Durante l’udienza di ieri (mercoledì 12 giugno) infatti, davanti al collegio del tribunale di Ferrara, al termine della propria requisitoria, la pm Isabella Cavallari ha chiesto l’assoluzione del poliziotto, sulla base dei documenti prodotti dalla difesa e dell’esame reso in precedenza dall’imputato.
Nello specifico, secondo il castello accusatorio iniziale, Valentino avrebbe costretto due detenuti a consegnargli sigarette, anche interi pacchetti, sotto la minaccia di brutte conseguenze e rapporti sfavorevoli e nei confronti di uno di essi avrebbe anche preteso la consegna di una parte dei soldi ricevuti dai familiari, a botte di 100 euro alla volta. Una ricostruzione che, se da un lato è stata confermata dai diretti interessati, dall’altra è stata un po’ fiaccata dalle dichiarazioni del coordinatore della sezione: i pacchi, aveva spiegato, vengono aperti alla presenza di due persone e del detenuto e in carcere non può circolare il denaro, che viene caricato su degli appositi libretti intestati ai detenuti.
Le altre imputazioni invece riguardano delle presunte ripicche verso un superiore, un ispettore, col quale ebbe vari problemi. Secondo la Procura, in questo clima, nel 2015 Valentino avrebbe concorso al furto della sua Volkswagen Golf, parcheggiata in strada, anche se non è chiaro in quale modo e non sembrano emersi collegamenti tra lui e la banda che probabilmente compì il furto.
E, ancora, in due occasioni prima nel giugno del 2016 e poi nel luglio del 2019, avrebbe istigato – senza successo – un detenuto che usufruiva di permessi premio a dare fuoco alla seconda auto del suo superiore. A confermarlo era stato lo stesso ‘istigato’, pentito di ‘Ndrangheta coinvolto anche nel processo Aemilia, che aveva raccontato di aver ricevuto anche dei bigliettini con l’indirizzo di casa dell’ispettore e la targa della seconda Golf. Prima di lui, un altro testimone, anche lui collaboratore di giustizia, camorrista ex membro degli scissionisti, aveva raccontato di aver sentito Valentino che, mentre discuteva con altri due poliziotti, avrebbe detto “ho fatto bene a fargli bruciare la Golf a quel pezzo di merda” e avrebbe chiesto a uno dei suoi interlocutori, impegnato in un sindacato, se ci fosse la possibilità di rovinare l’ispettore.

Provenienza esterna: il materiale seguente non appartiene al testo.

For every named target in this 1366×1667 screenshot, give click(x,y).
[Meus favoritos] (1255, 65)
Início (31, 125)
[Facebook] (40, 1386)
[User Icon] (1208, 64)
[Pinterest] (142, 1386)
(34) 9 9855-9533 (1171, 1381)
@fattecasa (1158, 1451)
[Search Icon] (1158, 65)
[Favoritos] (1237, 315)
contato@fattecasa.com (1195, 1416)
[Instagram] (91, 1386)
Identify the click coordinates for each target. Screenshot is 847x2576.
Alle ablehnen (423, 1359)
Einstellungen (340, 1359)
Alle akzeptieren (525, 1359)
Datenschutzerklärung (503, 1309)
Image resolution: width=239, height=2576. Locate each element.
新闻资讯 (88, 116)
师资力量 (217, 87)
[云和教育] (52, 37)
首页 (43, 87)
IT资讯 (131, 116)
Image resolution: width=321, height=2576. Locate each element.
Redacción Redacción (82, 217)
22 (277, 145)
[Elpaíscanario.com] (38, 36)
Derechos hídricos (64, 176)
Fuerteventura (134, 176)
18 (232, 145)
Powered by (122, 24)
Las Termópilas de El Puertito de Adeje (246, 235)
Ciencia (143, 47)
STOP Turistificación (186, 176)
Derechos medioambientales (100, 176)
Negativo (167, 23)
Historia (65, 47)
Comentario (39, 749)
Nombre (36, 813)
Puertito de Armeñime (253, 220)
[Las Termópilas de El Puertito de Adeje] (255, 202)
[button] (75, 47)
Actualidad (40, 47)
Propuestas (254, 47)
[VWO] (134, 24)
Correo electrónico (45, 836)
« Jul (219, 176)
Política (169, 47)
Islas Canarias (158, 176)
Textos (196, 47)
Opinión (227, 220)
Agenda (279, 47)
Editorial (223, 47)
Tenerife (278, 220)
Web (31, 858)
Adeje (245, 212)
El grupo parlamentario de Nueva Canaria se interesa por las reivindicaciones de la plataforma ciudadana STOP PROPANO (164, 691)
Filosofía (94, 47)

“Abbiamo prodotto tutte le prove a discapito delle contestazioni che ci venivano fatte – ha commentato l’avvocato Denis Lovison, difensore di Valentino – e siamo contenti che, secondo la Procura, la situazione odierna sia diversa rispetto a quella originaria che ci ha visti prima indagati e poi accusati. Aspettiamo di vedere ora quella che sarà la decisione del collegio“.
A seguito della sua deposizione in tribunale, a gennaio 2023, Cristiano Valentino era stato ricoverato d’urgenza e in condizioni disperate all’ospedale Sant’Anna di Cona a seguito di un malore improvviso, che lo aveva colto dopo aver pranzato col proprio legale difensore. Durante l’udienza dello scorso 18 ottobre, dopo averne constatato la capacità di stare a giudizio, il collegio del tribunale aveva confermato il proseguimento dell’istruttoria dibattimentale. “Il mio assistito vuole dimostrare in aula di essere stato accusato ingiustamente. Insiste affinché sia così perché dice di sapere di essere innocente” aveva commentato Lovison, spiegando che era stato l’imputato a spingere per la prosecuzione del processo.
Si torna in aula il 20 giugno per la sentenza.